The London College of Communication at Elephant & Castle proposes to set its tuition fees at £9,000 a year from 2012.
The college is part of the University of the Arts London which has announced its proposed package of fees and measures to be submitted to the Office of Fair Access for approval.
The university has chosen to charge the maximum possible fee despite Government assurances that £9,000 fees would be the exception rather than the rule.
"As a specialist university for teaching and research in art, design and communication, we are set to lose nearly all of the teaching funding we receive from the government," said university rector Nigel Carrington in an email to staff on Tuesday.
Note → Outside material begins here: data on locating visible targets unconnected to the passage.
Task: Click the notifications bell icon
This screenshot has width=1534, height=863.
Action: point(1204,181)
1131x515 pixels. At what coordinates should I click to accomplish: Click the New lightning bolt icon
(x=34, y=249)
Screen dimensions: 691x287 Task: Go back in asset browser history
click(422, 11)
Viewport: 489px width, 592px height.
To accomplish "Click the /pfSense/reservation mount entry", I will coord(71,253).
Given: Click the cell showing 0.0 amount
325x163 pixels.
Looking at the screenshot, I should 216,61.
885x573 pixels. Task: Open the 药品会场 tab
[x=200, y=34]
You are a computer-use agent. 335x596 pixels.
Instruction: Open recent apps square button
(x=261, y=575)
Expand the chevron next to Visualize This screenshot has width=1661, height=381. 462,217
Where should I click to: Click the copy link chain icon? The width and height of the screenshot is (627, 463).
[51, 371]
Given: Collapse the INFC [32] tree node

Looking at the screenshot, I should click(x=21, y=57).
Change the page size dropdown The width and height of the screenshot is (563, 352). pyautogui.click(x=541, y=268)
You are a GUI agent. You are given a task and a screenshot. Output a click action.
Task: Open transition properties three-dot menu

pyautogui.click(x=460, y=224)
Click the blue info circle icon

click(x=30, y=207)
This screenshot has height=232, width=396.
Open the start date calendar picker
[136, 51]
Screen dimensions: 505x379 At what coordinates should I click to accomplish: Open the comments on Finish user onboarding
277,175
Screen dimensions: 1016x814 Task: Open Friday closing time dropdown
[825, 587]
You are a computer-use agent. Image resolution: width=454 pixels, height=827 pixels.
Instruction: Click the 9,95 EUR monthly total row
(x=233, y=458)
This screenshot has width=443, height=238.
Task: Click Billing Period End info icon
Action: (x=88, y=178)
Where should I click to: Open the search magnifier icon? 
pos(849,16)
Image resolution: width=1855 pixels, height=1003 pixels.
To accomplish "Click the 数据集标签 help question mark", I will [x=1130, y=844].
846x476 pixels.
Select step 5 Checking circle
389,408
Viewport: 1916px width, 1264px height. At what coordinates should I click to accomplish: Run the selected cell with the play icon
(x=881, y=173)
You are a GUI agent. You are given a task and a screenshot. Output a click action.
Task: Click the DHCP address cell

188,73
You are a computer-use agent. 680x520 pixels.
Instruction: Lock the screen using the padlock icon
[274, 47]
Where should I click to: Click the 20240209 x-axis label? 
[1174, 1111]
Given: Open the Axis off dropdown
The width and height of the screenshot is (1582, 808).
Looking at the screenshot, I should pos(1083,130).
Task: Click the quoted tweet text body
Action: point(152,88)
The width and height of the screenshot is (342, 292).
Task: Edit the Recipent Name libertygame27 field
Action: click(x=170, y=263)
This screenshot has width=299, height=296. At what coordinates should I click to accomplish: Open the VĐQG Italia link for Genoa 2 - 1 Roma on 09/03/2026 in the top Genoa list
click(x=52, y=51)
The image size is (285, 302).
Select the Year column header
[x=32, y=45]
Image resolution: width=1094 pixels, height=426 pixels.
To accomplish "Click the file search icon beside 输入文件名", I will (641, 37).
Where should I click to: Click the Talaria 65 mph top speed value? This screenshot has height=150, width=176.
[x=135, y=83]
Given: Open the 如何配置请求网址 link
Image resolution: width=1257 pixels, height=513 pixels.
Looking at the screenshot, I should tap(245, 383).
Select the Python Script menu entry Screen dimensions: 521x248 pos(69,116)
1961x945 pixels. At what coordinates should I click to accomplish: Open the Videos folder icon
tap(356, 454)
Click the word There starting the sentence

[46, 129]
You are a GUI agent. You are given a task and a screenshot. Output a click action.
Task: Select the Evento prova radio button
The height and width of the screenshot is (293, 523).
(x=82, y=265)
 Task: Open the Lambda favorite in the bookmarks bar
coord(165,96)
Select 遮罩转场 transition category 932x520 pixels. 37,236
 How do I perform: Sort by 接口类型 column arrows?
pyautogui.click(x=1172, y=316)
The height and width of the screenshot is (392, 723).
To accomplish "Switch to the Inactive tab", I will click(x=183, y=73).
"Because of that loss and because our costs reflect our London locations and specialist resources, we would need to charge 2012/13 fees of more than £8,600 simply to stand still; by charging £9,000 we will be able to increase our investment in access measures to widen participation and continue to invest in the student academic experience in order to meet the high standards our students expect."
UAL students' union president Louis Hartnoll has greeted the news with dismay.
"The blind use of finances as the sole criterion for justifying the size and shape of welfare, healthcare and educational provisions must be fought against; the tendency to refer to students as 'consumers' is grossly misrepresentative, highly regressive and must be resisted," he said.
"Whilst we recognise that the relationship between students and institutions is fundamentally shifting, it would not accurate for us to be speaking of 'value for money'.
"As few students will ever be able to pay their £27,000 tuition fee up front we should reflect such measures and speak of 'value for debt'. It is up to both ourselves and the university management to ensure that we do not fall into the consumerist trap.
"The £9,000 fee level raises some serious concerns surrounding access to arts education; UAL currently recruits just over 30 per cent of its students from non-traditional or widening participation backgrounds.
"It is extremely hard to predict how this figure will alter in the coming years and difficult to see exactly how the Government's access programme will alleviate concerns."